Set exercise:
Copy out the rows from the line containing "The width and" up to and including the line containing "tap(62, 287)", changing nothing.

Material to process:
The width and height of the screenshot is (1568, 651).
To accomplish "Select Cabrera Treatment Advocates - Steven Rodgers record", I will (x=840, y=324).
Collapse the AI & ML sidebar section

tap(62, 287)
* * *
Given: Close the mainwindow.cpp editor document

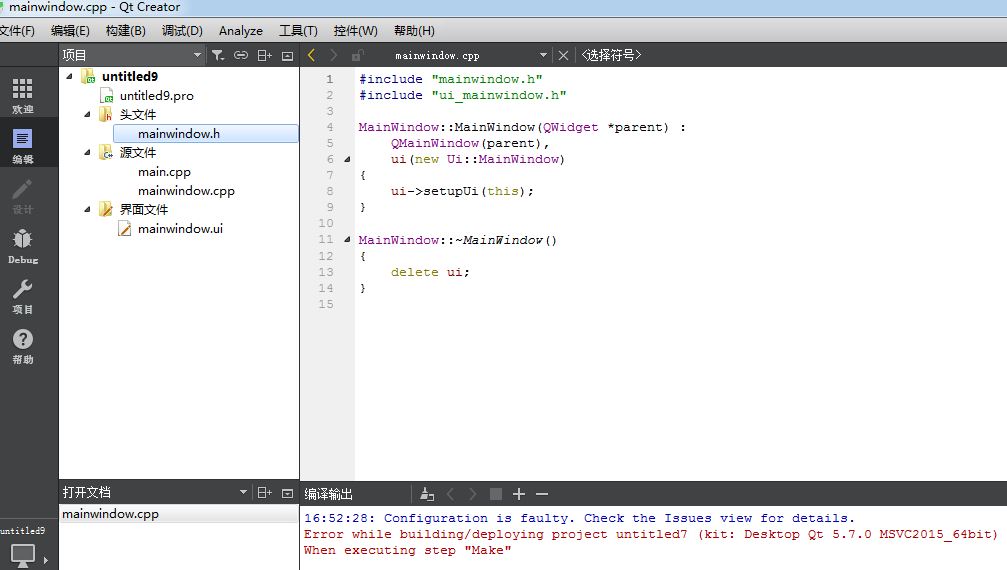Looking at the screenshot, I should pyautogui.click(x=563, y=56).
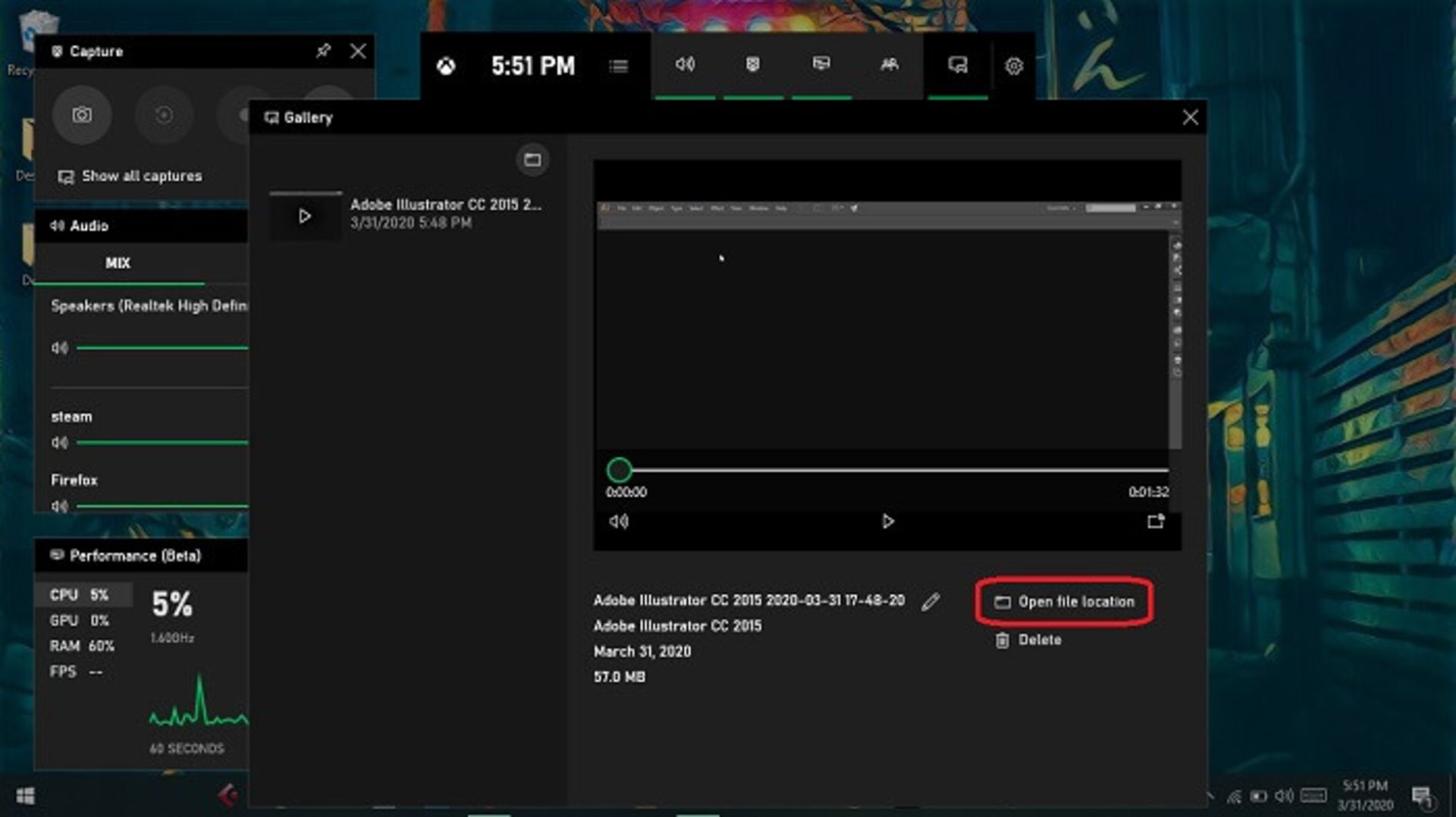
* * *
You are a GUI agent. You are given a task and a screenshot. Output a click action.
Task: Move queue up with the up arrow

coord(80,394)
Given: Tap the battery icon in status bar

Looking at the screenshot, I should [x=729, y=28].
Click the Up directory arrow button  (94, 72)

Solution to this task:
The width and height of the screenshot is (1568, 651).
To accomplish "Select Cabrera Treatment Advocates - Steven Rodgers record", I will (x=840, y=324).
Collapse the AI & ML sidebar section

tap(62, 287)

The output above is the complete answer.